Key usability findings

Finding 01
8 of 10 preferred Repair Console
Users found it easier to author and execute repairs
  • Clearer than existing runbooks and ticketing tools
  • Faster to get started on a repair
  • Reduced time spent searching for the right steps
Finding 02
?
5 of 10 had scalability concerns
Plan maintenance at scale was an open question
  • Worried plans would go stale as hardware evolved
  • Unclear how to discover the right plan among hundreds
  • Concerned about who owns outdated or duplicate plans
Finding 03
7 of 10 wanted expert sign-off
Technicians wanted credibility signals before trusting a plan
  • Success rate and usage history were the most requested signals
  • Plans authored by recognized experts carried significantly more trust
  • Asked for publishing rules so not anyone could author a plan

Three surfaces, one unified platform

Repair Console brought three surfaces together for the first time, each designed for a specific user persona, all drawing from the same underlying data.

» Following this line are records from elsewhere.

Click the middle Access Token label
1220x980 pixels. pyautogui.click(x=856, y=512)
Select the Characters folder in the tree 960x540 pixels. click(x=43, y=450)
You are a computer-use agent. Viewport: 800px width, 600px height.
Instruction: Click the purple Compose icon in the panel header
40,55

Surface 1: Global monitoring, for the Monitor

Designed for team leads who needed situational awareness across their fleet. Three progressive zoom levels let each user type see exactly the right scope: global trends, regional patterns, or a single campus.

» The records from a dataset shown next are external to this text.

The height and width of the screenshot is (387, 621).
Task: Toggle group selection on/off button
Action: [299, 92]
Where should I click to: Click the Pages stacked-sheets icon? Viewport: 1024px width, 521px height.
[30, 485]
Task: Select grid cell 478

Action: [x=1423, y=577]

Surface 2: Issue view, for the Pattern Finder

Designed for diagnostic techs who needed to see the bigger picture. Similar failures are automatically grouped into a single Issue, letting teams diagnose once and repair in bulk rather than working ticket by ticket.

Issue Details screen showing grouped tickets for Zion T16/T20 Power Failures, with status charts, properties panel, and team conversations
Issue Details. Four tickets are grouped under a single Zion T16/T20 Power Failures issue. The technician sees all affected servers, their priorities and statuses, and how long each has been unresolved, all in one view. The "Start Repair" button launches the Action Plan across the entire group. The Conversations panel (bottom right) was added after user research revealed that teams were coordinating via messaging threads that disappeared. Repair Console needed to be the record of communication, not just of actions.

Surface 3: Action Plans, for the Actioner

Designed for on-site repair techs who needed clear, unambiguous instructions. A branching tree format routes technicians to the right next step based on what they find, with full action history tracked in the right panel throughout.

Measurable impact across the fleet

We measured performance across teams using Repair Console against teams still on legacy tools. These were the key outcomes.

22%
Reduction in average repair time, from initial triage to server back online
31%
Increase in repair accuracy, measured by reduction in tickets reopened for the same issue
7→1
Repair ticketing systems consolidated into a single unified platform

The numbers tell part of the story. The bigger shift was less visible: for the first time, teams across different regions and functions were working from the same data, using the same processes, and building on each other's knowledge rather than starting from scratch. The DIMM defect that once took years to surface would now be detectable in weeks. That kind of compounding improvement is what the platform was really designed for.

What I'd do differently

Test in context earlier

We designed the global dashboard for an idealized user, not the real one. On-site testing surfaced this quickly, but we got there too late. Earlier field research would have saved weeks.

Distributed teams need deliberate design rituals

Keeping alignment across Dublin, Berlin, and San Francisco required short weekly syncs I hadn't planned for. Once established, they became one of the most valuable parts of the process.